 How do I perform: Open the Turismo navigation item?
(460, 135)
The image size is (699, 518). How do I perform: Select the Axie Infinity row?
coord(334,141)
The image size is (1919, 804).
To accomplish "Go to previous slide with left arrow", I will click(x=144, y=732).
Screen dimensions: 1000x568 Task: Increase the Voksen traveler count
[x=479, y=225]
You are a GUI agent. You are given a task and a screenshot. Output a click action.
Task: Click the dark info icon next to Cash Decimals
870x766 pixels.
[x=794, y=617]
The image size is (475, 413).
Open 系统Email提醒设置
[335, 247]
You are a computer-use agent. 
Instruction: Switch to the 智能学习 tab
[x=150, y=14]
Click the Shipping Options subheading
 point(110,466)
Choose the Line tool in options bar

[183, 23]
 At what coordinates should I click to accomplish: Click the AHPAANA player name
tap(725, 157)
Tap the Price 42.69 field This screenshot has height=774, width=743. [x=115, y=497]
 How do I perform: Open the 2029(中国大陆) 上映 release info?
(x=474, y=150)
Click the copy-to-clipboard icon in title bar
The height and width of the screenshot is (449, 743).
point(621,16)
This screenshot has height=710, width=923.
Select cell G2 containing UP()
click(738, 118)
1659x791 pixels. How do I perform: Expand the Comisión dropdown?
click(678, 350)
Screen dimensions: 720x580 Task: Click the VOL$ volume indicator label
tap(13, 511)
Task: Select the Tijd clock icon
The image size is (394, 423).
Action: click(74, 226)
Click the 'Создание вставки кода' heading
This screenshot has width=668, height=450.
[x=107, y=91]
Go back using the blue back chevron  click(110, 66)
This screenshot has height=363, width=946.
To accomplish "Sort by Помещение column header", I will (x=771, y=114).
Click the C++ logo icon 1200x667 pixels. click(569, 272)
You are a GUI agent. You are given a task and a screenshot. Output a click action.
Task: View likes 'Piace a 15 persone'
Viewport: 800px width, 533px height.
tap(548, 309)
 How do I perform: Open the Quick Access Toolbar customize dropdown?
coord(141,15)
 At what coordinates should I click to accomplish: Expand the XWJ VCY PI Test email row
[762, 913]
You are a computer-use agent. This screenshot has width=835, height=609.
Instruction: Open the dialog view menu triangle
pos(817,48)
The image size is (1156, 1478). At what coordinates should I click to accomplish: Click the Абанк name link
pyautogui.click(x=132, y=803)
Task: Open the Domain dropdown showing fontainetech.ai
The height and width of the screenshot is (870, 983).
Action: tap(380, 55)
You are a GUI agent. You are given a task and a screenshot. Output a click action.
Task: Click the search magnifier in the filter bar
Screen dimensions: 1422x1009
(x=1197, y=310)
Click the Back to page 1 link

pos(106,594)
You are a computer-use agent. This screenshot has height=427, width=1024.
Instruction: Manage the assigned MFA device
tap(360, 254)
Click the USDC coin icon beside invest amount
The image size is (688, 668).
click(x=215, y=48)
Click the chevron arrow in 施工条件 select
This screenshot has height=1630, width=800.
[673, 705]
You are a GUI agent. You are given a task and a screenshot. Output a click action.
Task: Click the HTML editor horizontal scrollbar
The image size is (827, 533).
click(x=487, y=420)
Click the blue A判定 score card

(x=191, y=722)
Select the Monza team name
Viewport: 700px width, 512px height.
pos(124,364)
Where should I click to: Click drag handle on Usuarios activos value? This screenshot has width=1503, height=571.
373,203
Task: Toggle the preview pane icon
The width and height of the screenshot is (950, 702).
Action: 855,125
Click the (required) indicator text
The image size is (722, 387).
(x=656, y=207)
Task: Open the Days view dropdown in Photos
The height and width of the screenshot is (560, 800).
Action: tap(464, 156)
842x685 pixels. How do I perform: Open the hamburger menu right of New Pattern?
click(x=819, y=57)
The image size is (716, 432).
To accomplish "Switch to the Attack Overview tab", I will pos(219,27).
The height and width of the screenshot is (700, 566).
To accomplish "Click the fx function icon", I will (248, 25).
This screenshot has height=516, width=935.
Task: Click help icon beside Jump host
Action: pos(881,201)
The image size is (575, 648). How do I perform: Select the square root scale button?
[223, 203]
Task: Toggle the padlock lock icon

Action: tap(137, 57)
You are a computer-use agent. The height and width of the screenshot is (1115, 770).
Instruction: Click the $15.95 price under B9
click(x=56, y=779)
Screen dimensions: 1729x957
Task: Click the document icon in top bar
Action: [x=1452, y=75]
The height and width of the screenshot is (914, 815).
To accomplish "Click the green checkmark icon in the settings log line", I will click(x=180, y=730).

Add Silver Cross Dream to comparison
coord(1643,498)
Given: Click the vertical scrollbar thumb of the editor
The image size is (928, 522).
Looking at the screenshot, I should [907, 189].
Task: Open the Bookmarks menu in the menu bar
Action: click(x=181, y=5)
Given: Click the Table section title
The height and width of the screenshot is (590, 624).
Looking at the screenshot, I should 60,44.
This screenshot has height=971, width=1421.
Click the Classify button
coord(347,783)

□ □ □ □ □

When you repeat the lines, start with the first line of the material and end with the line that contains "Tap the Price", keeping both and reproducing each exactly, with nothing added.

 How do I perform: Open the Turismo navigation item?
(460, 135)
The image size is (699, 518). How do I perform: Select the Axie Infinity row?
coord(334,141)
The image size is (1919, 804).
To accomplish "Go to previous slide with left arrow", I will click(x=144, y=732).
Screen dimensions: 1000x568 Task: Increase the Voksen traveler count
[x=479, y=225]
You are a GUI agent. You are given a task and a screenshot. Output a click action.
Task: Click the dark info icon next to Cash Decimals
870x766 pixels.
[x=794, y=617]
The image size is (475, 413).
Open 系统Email提醒设置
[335, 247]
You are a computer-use agent. 
Instruction: Switch to the 智能学习 tab
[x=150, y=14]
Click the Shipping Options subheading
 point(110,466)
Choose the Line tool in options bar

[183, 23]
 At what coordinates should I click to accomplish: Click the AHPAANA player name
tap(725, 157)
Tap the Price 42.69 field This screenshot has height=774, width=743. [x=115, y=497]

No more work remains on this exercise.